L.A. is wasting millions on a program to encourage residents to tear out their grass lawns and replace them with gravel, according to an audit released today.

The report, issued by L.A. Controller Ron Galperin, says the Department of Water and Power's turf rebate program is “largely a gimmick — a device intended to attract attention and publicity.”

Mayor Eric Garcetti has touted the program as a key element in the city's response to the state's historic drought. In April, Garcetti lauded Turf Terminators, a company that uses turf rebates to replace lawns, in his State of the City speech.

According to the DWP, Turf Terminators collected $8.6 million in turf rebates this year alone. The Metropolitan Water District, the regional water wholesaler, reported that the company had been paid another $15 million from its program through July 9, with another $22.7 million of pending claims.

KCBS recently drew attention to $25,650 in contributions made to Garcetti's campaign and his nonprofit fund, which reporter David Goldstein found had come from officers of Turf Terminators, their associates and even their relatives. The firm has stopped taking new customers.

Among all of the DWP's water-conservation programs, the audit found that the turf-rebate program is the least cost-effective by far. Galperin noted that some turf-rebate money had gone to golf courses, which he said was not the best use of ratepayer money.

“When they budget for how they spend their money, it should be based in terms of [return on investment] and what their specific goals for the program are,” Galperin said in an interview. “If you look at various other things we put our money into, they are achieving a higher rate of return.”

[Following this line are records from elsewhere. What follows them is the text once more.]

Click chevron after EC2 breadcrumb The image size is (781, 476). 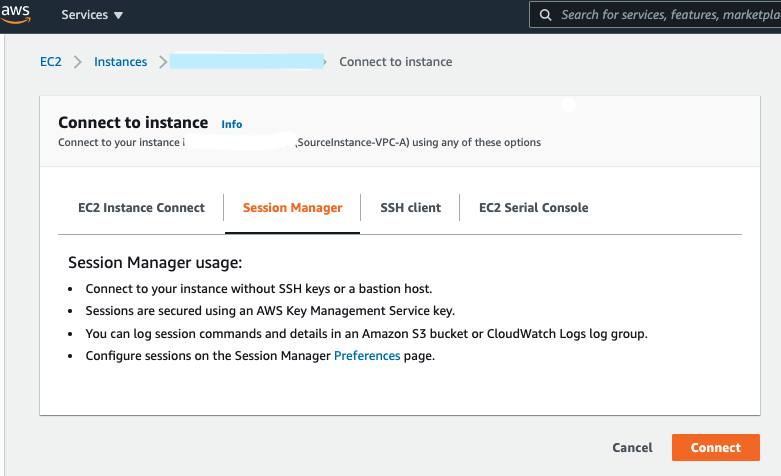point(78,62)
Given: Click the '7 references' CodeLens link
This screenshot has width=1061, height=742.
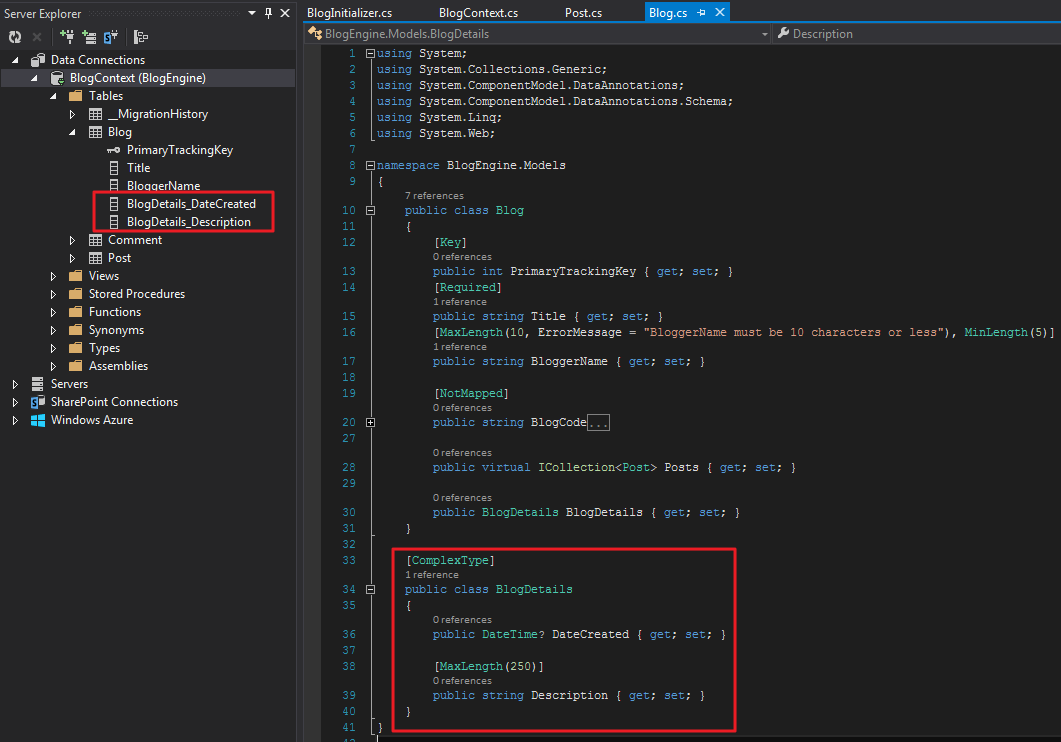Looking at the screenshot, I should pos(434,196).
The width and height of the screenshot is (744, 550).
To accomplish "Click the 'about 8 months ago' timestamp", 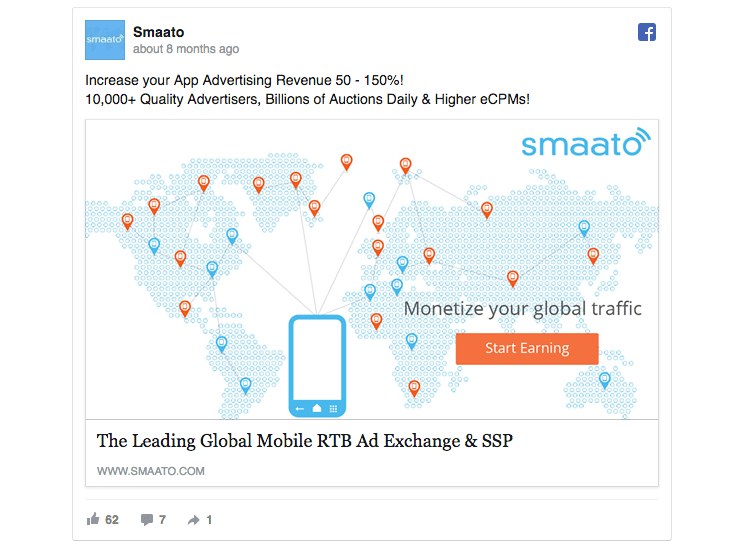I will 186,49.
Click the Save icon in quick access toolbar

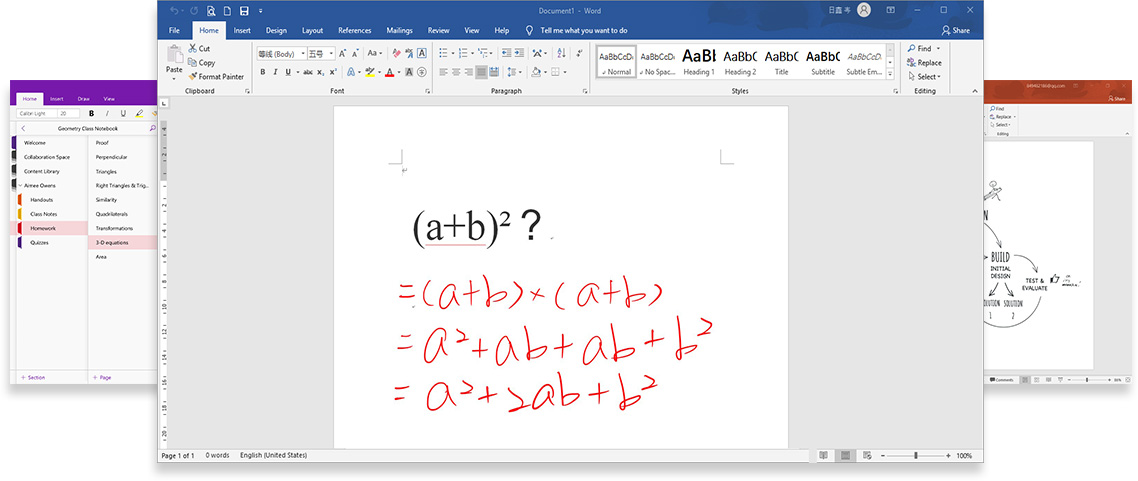(244, 10)
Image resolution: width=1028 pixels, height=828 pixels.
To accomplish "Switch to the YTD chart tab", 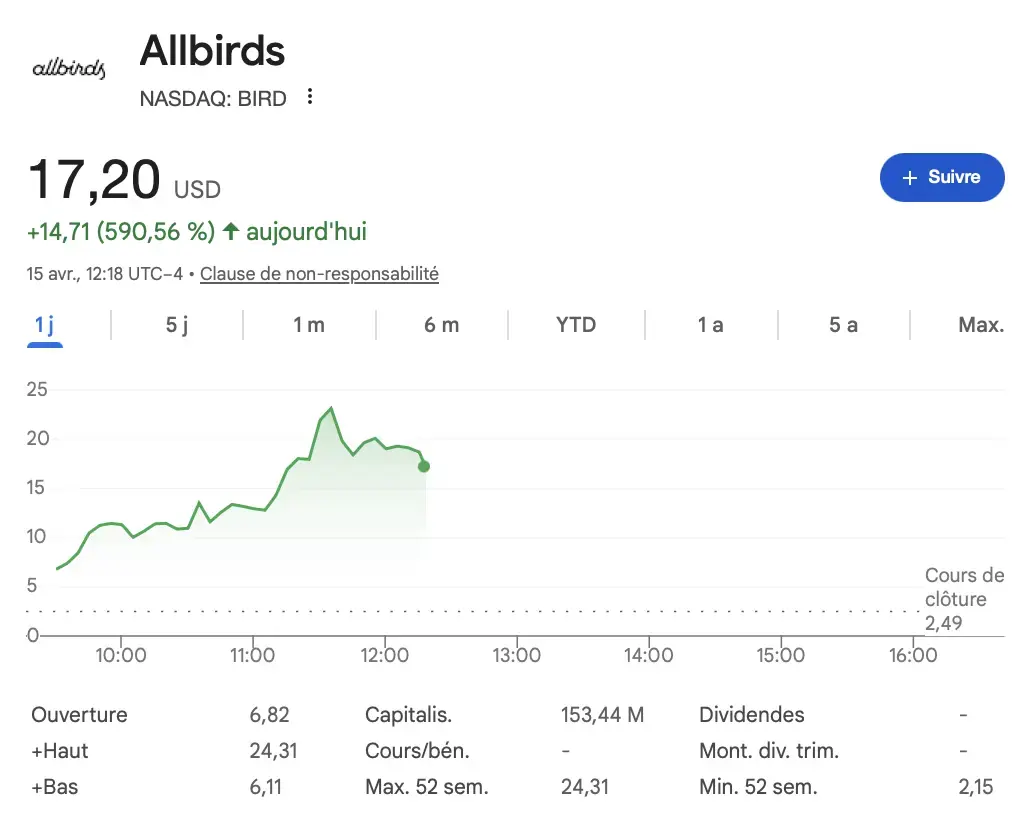I will point(577,324).
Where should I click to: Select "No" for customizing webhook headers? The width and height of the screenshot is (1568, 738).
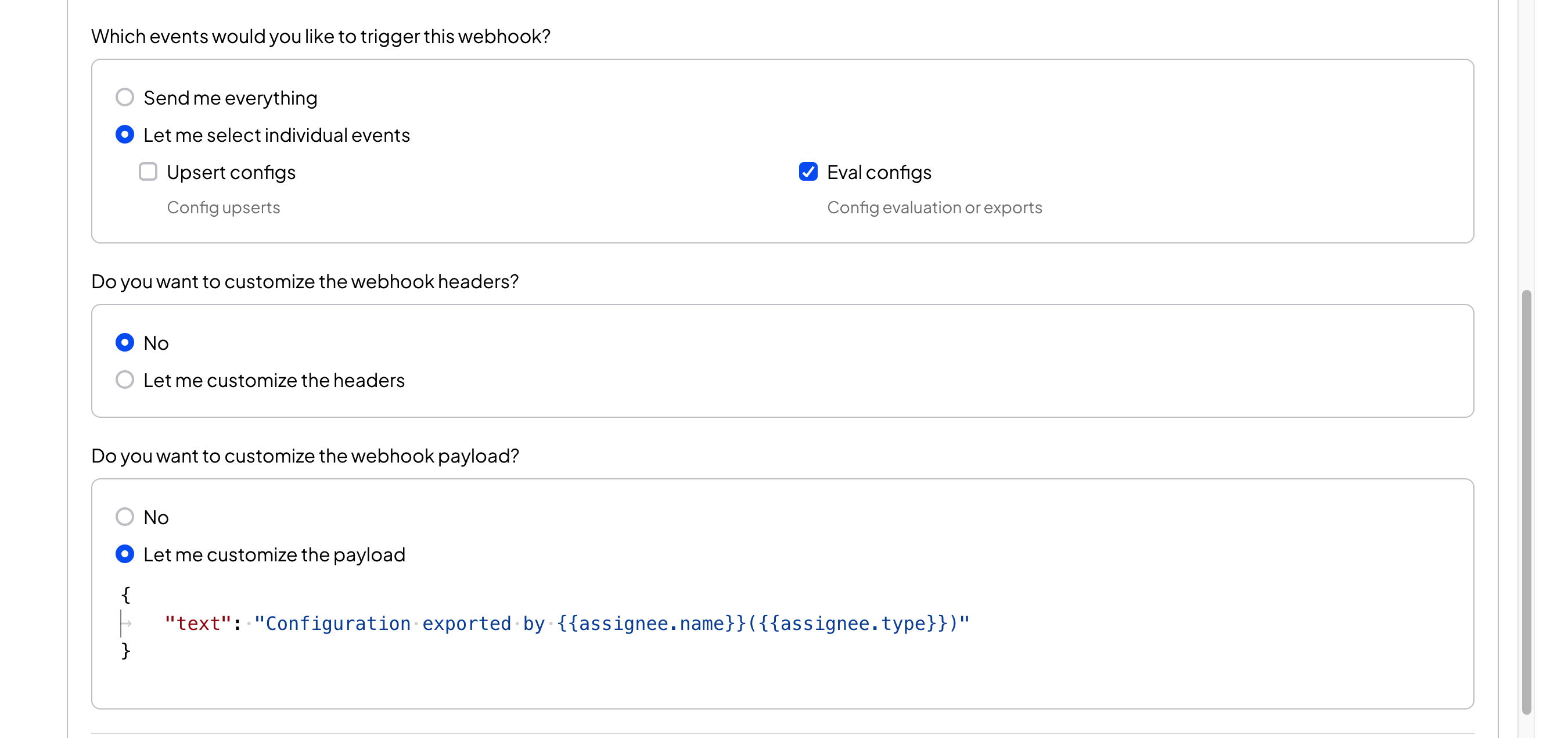[125, 343]
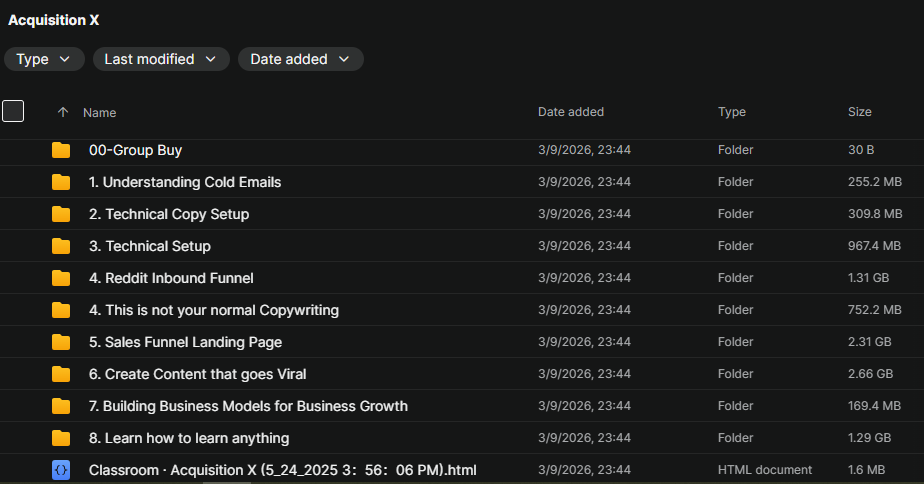Screen dimensions: 924x484
Task: Click the HTML document file icon
Action: point(61,469)
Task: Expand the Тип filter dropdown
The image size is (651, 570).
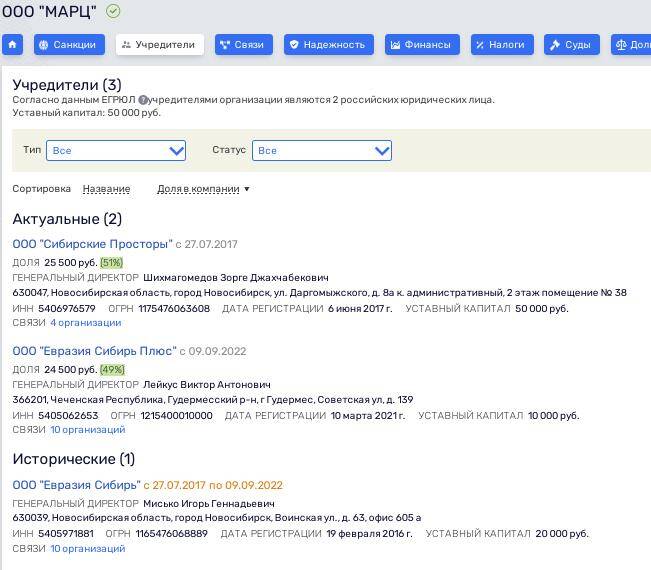Action: click(116, 150)
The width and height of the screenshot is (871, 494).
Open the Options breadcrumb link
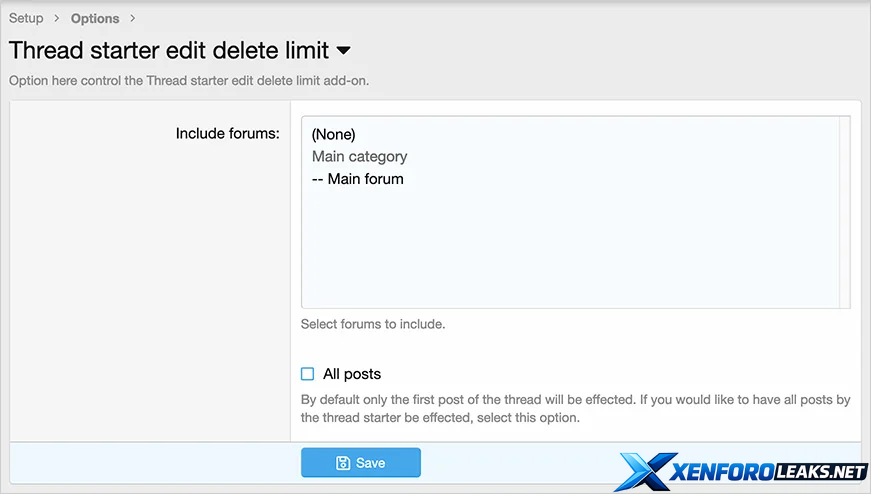click(95, 18)
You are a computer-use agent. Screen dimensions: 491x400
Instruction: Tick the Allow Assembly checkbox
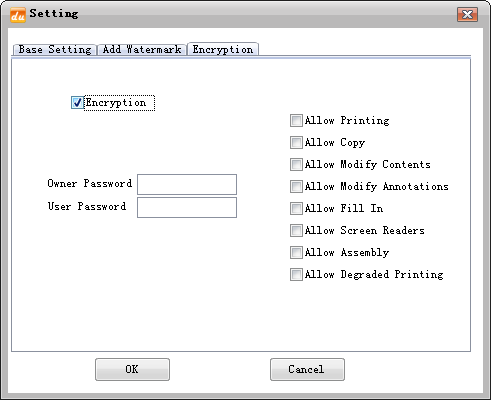[x=296, y=252]
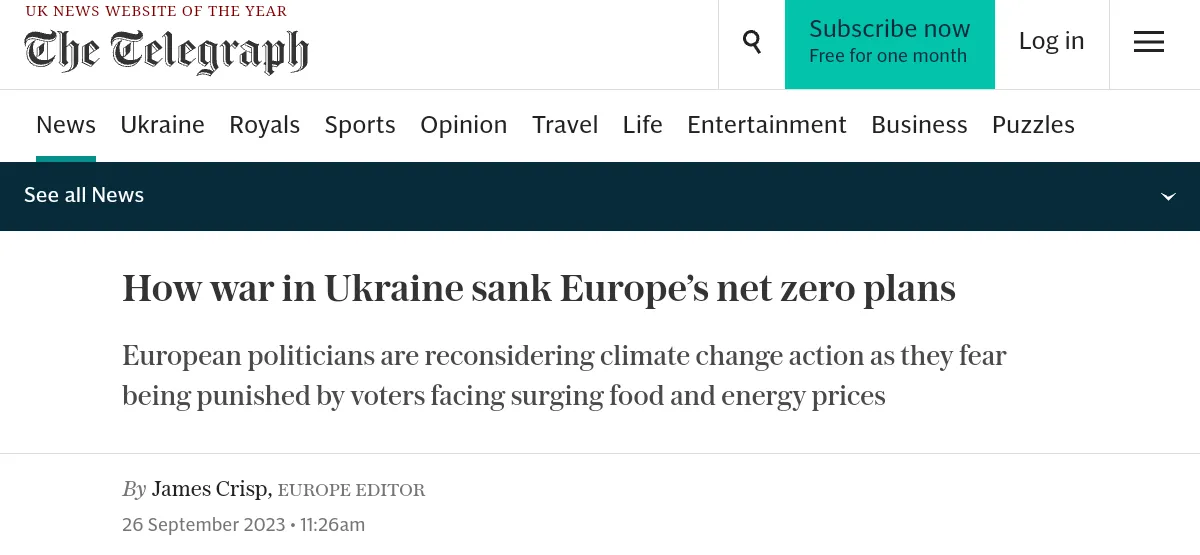The width and height of the screenshot is (1200, 555).
Task: Click the article headline about net zero
Action: (x=539, y=289)
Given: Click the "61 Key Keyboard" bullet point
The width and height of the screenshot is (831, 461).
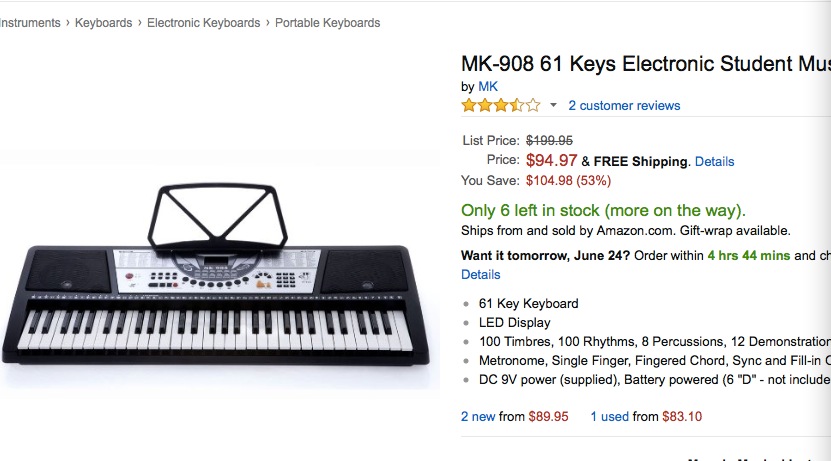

The audit found that the DWP does not prioritize its conservation efforts based on which programs are most cost-effective. In response, the DWP defended the turf-rebate program, saying it is important to offer customers a “menu of tools” to help conserve.

Mark Gold, the associate vice chancellor for environment and sustainability at UCLA, argued that it was premature to declare the program to be ineffective. It should be seen as an investment in changing public behavior, he argued.

“I think the investment is a smart investment,” he said. “We need to change our relationship with outdoor landscaping.”

For his part, Galperin suggested that the utility invest in “smart meters,” which would make it much easier for customers to track their own water use and to conserve.